In 1945 while studying for a degree in Thomistic Philosophy at the Catholic University in Washington, D.C, I had the incredible privilege of sharing the wisdom of such greats as Fulton. J. Sheen, Ignatius Smith, the scholarly Dominican priest (who was my mentor), Fr.Robert Slavin, the Silver Tongued Cosmologist, , Fr. Charles Hart, the international Ontologist and so many others. They opened our minds to the great thinkers of History and to the consequences of such thinking. We learned of Occam’s Razor and Categorical Imperatives and Principles of Non-contradiction. But throughout all our studies there was the omnipresence of the Angelic Doctor, Thomas Aquinas, whose spirit seemed to dominate everything we read and assessed.
While I have forgotten most of what I heard from those days, I have incorporated a cognitive “Thomistic piece” which might be a mutation of his thinking (or even a “rumor”). However, it has made much sense to me. He reputedly [1] said: “Never deny. Seldom affirm. Always distinguish.” Rumor or not, using this little schema allows one to attempt to answer the question: “Can one be a homosexual and a practicing Catholic the same time?” I think that one can use the “distinction” element for even rudimentary insight into the “truth” of the question and the answer.
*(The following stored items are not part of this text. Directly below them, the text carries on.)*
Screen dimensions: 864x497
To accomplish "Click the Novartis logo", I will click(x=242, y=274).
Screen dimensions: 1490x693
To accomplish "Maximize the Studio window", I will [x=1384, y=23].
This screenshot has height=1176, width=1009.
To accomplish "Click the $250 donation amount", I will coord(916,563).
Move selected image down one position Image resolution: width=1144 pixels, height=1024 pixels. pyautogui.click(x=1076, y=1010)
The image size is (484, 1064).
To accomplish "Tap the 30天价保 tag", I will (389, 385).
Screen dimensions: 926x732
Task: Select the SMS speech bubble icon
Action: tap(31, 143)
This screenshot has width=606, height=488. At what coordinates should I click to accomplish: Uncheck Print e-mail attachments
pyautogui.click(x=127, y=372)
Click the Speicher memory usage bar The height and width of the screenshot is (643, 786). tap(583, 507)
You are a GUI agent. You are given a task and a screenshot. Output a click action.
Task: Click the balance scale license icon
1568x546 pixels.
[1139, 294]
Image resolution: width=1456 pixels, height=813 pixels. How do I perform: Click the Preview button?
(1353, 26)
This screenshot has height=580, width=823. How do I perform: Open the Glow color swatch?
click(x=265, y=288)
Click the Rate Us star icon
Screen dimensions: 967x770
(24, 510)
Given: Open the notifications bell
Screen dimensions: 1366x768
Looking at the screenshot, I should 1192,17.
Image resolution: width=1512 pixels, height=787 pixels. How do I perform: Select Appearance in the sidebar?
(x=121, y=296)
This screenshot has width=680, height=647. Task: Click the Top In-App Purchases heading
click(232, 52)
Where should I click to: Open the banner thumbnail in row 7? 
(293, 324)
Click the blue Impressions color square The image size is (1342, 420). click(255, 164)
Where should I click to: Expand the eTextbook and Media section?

For example, what does homosexual in this question mean? Does it mean merely the tendency [2] to same sex attraction? Does it mean actively practicing same sex behavior as a pattern? Does it mean an intellectual, political, psychological, even religious acceptance of the whole “Gay” [3] agenda? Does it speak of homosexuals living in a same sex union?
If then one distinguishes here and holds that the question asks only about a tendency which is recognized as such and which is controlled by healthy spiritual and psychological specifics, then ,of course, such a person can be, has been and will be a “good” practicing Catholic. There is no obstacle. In fact, there have been innumerable instances of Catholics with the tendency to Same Sex Attraction (SSA) who have become not only admirable Catholics but have attained high levels of sanctity. The Members of the Catholic group called Courage [4] have coined their own phrase, “The platform of Holiness” which embodies their belief that their struggle for chastity (in the Catholic sense) has allowed them a closeness to God, previously not experienced by them. Interestingly, while their success stems from many sources, one such source is the use of the mechanism called Suppression. This is substantively different from repression which stems from fear and is basically unconscious. The suppression usage is conscious and follows a courageous confrontation with sexual drives. It looks directly at sexual compulsions and deviations and makes a conscious choice to opt for interior chastity. It nourishes the chaste external lifestyle so strongly demanded by the loving Lord.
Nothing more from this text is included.